Well, I had suggested before in my argument that I thought that it might be a violation of the equal — or it would be a violation of the equal protection law, equal protection of the laws provision to deny the will of the electorate by rejecting somebody who has been offered — who has been elected by it.

Abe Fortas:

But doesn’t that get us immediately into all state elections?

Leonard B. Boudin:

That does create a problem and a problem which I think I can avoid by indicating that I agree that the triggering factor here and the admitted factor, there’s no dispute as to this is the statement of Mr. Bond, the public expression of opinion.

I think that is the trigger.

Abe Fortas:

Well, I understand that (Voice Overlap) —

Leonard B. Boudin:

Gives the Court jurisdiction.

Abe Fortas:

Then you get the next question which is why, how, on what theory does the First Amendment operate in that fashion.

Why doesn’t the Due Process Clause trigger it?

That is to say, why doesn’t the — or recurring this bill of attainder type of action trigger.

Why the First Amendment?

Leonard B. Boudin:

Well, as Your Honor will see from our brief, we are also of the opinion that the bill of attainder provision is applicable here.

◆ Records provided:
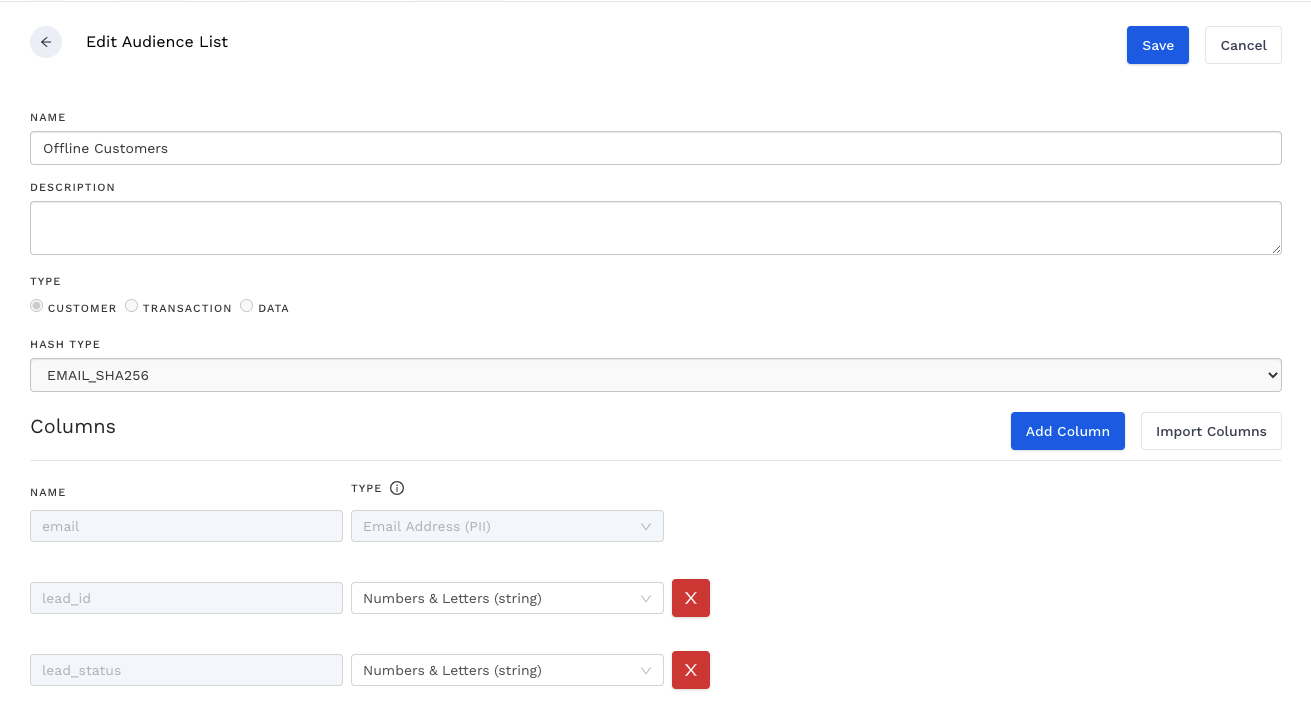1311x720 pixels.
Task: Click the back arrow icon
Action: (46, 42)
* * *
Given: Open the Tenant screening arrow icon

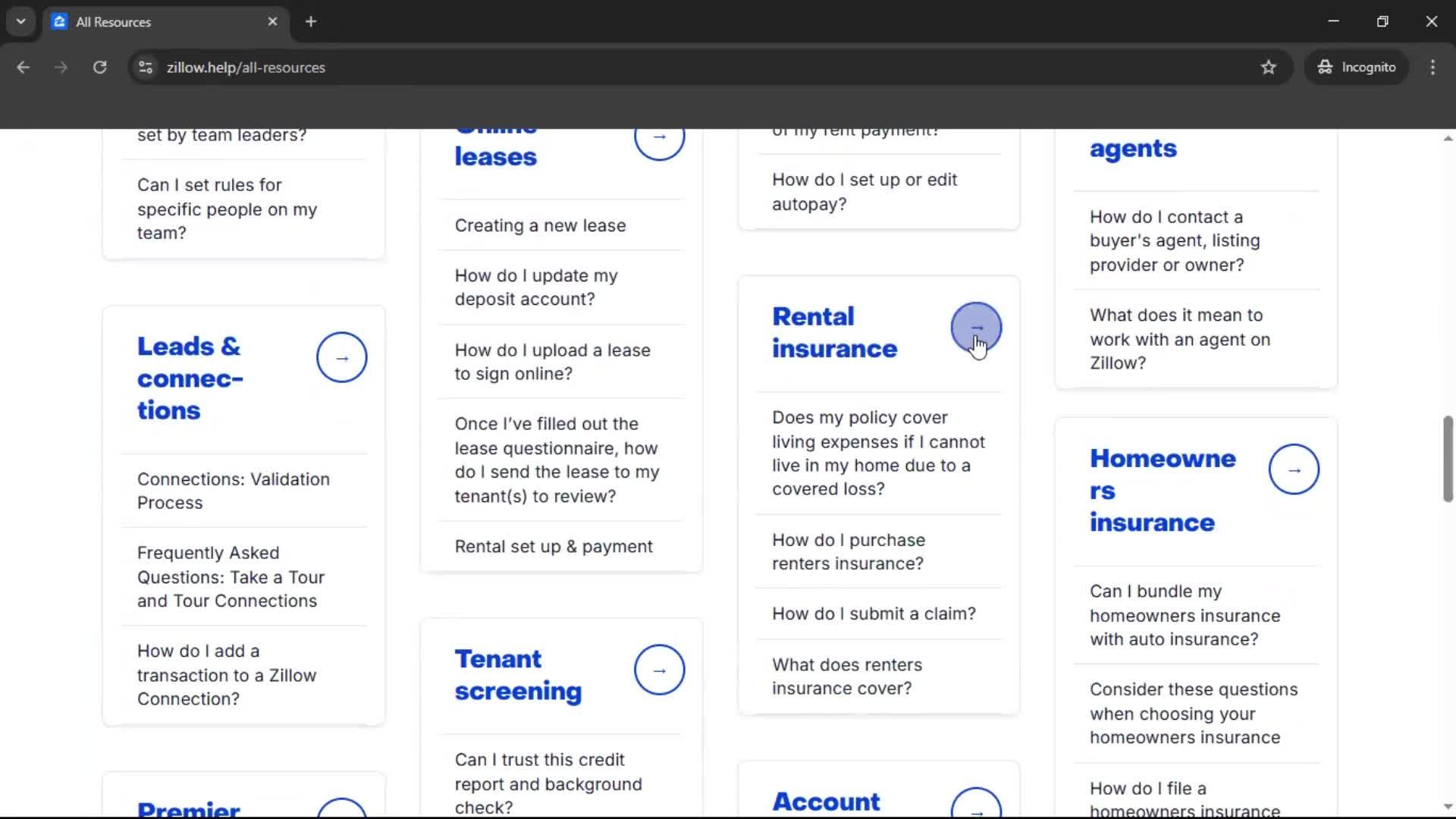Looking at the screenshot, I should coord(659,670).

◆ Requests:
A. Decide whether each statement agrees with the courtroom transcript, answering yes or no and quoting the words of the transcript that settle it: (i) Boudin identifies Mr. Bond's public statement of opinion as the triggering factor; (ii) Boudin maintains that the bill of attainder provision does not apply; (iii) Fortas asks why the Due Process Clause does not trigger it.
B. Duplicate the stretch of the records from the line containing "1311x720 pixels." through the line containing "Action: (46, 42)", including both of those lines. Leave the pictures out.
The courtroom transcript and the records have nothing to do with each other.

◆ Task-by-task outputs:
A.
(i) Yes: "the statement of Mr. Bond, the public expression of opinion"
(ii) No: "we are also of the opinion that the bill of attainder provision is applicable here"
(iii) Yes: "Why doesn’t the Due Process Clause trigger it?"

B.
1311x720 pixels.
Task: Click the back arrow icon
Action: (46, 42)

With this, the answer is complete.